Callanan, the point man for the U.S. military on rule-of-law issues in Anbar province, which includes Fallujah, told UPI in a phone interview Monday that cash from a special commander's contingency fund known as CERP was being used to provide food in the jails in Fallujah and in the provincial capital Ramadi.

"They are being fed now," said Callanan of the prisoners, who until recently had to provide their own food or starve.

Iraqi contractors had been hired to feed "the majority of the prisoners" in both city jails.

He said "similar measures" were being taken by local commanders with CERP funds at the other 27 smaller jails in the province. In Ramadi, he said, the military was transitioning from using contractors to "providing food ... and an empty kitchen" to a women's volunteer group that would feed the inmates.

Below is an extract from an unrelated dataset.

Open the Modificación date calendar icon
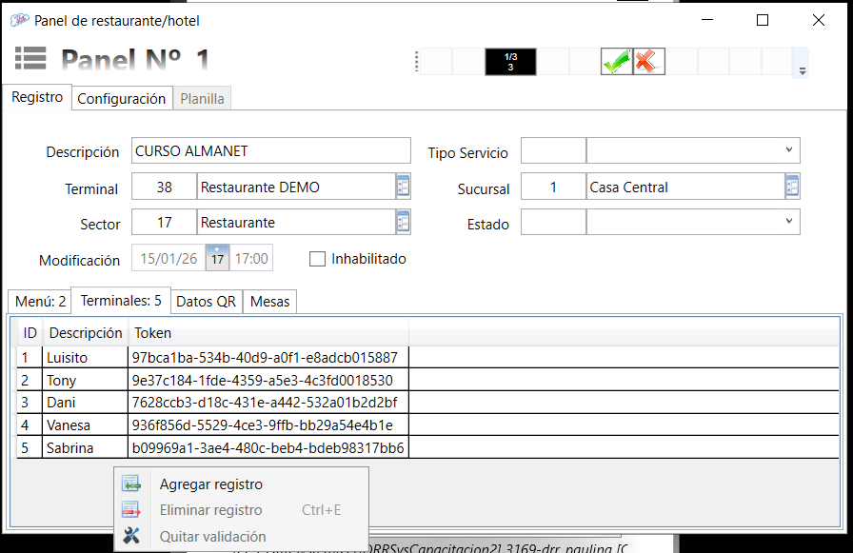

He described the CERP contracts as a temporary measure implemented for humanitarian reasons "in order to bridge the gap" until long-term arrangements were put in place by the Iraqi government.

Establishing the rule of law and functioning judicial institutions is a priority for Kelly, who took over earlier this year as the commander of Multi-National Force-West, the coalition military command in the province, Callanan said.

U.S. military strategy in Iraq involves standing up robust security institutions that enjoy the confidence of the local population. In Anbar province and other Sunni-dominated parts of the country, U.S. forces have established so-called awakening councils, militias funded by the United States and led by tribal and other local leaders, many of whom are former insurgents.

Callanan said the U.S. military was promoting the use of two Baath Party-era legal frameworks, the 1969 Iraqi penal code and the 1971 order on criminal proceedings.

But the infrastructure needed "an overhaul," he acknowledged. "Anbar (province) is badly in need of a place where long-term convicted prisoners can be held," he said.

The United States was building such a facility, he said, at a cost of $24 million, and it would house 1,500 convicted prisoners and would open in spring 2009.

He said another new facility in Fallujah, for pretrial detainees, would also open around that time.

A similar facility, a provincial transfer jail under the Iraqi Ministry of the Interior, opened in Ramadi recently. "People say it's the best jail in Iraq," said Callanan.

That may be a low bar. Kelly's visit to the Fallujah jail followed a report on conditions at the jail by independent journalist Michael Totten. Totten found a facility built to hold 120 prisoners housing 900 without even minimal provision for sanitation or hygiene.

Wikileaks.org, a Web site that aims to provide a secure way whistleblowers can "reveal unethical behavior in their governments and corporations" and says it favors government transparency, provided UPI with what it said was a note written following Kelly's visit.

The authenticity of the note could not be independently verified, but the organization has been a reliable source of document leaks in the past, and U.S. military officials did not contest its account of conditions at the jail.

The note describes "unbelievable overcrowding, total lack of anything approaching even minimal levels of hygiene for human beings, no food, little water, no ventilation," and says, "There is zero support from the (Iraqi) government for any of the jails in Anbar. No funds, food or medical support has been provided from any ministry."

Callanan said the problems at the Fallujah jail were exacerbated because the facility housed both convicted prisoners, the responsibility of the Ministry of Justice, and pretrial detainees, who came under the Ministry of the Interior.

"It is not clear cut," he said of responsibility for the jail. "There are overlapping responsibilities."

Callanan said the baseline for jail conditions was low in Iraq. "What is normal in Iraq? … We had people tell us it is normal for prisoners to have to fend for themselves."

He said his objective while the new facilities were being built was to train and work with the Iraqi police, so that when the new buildings were opened, they could be run according to international norms and standards.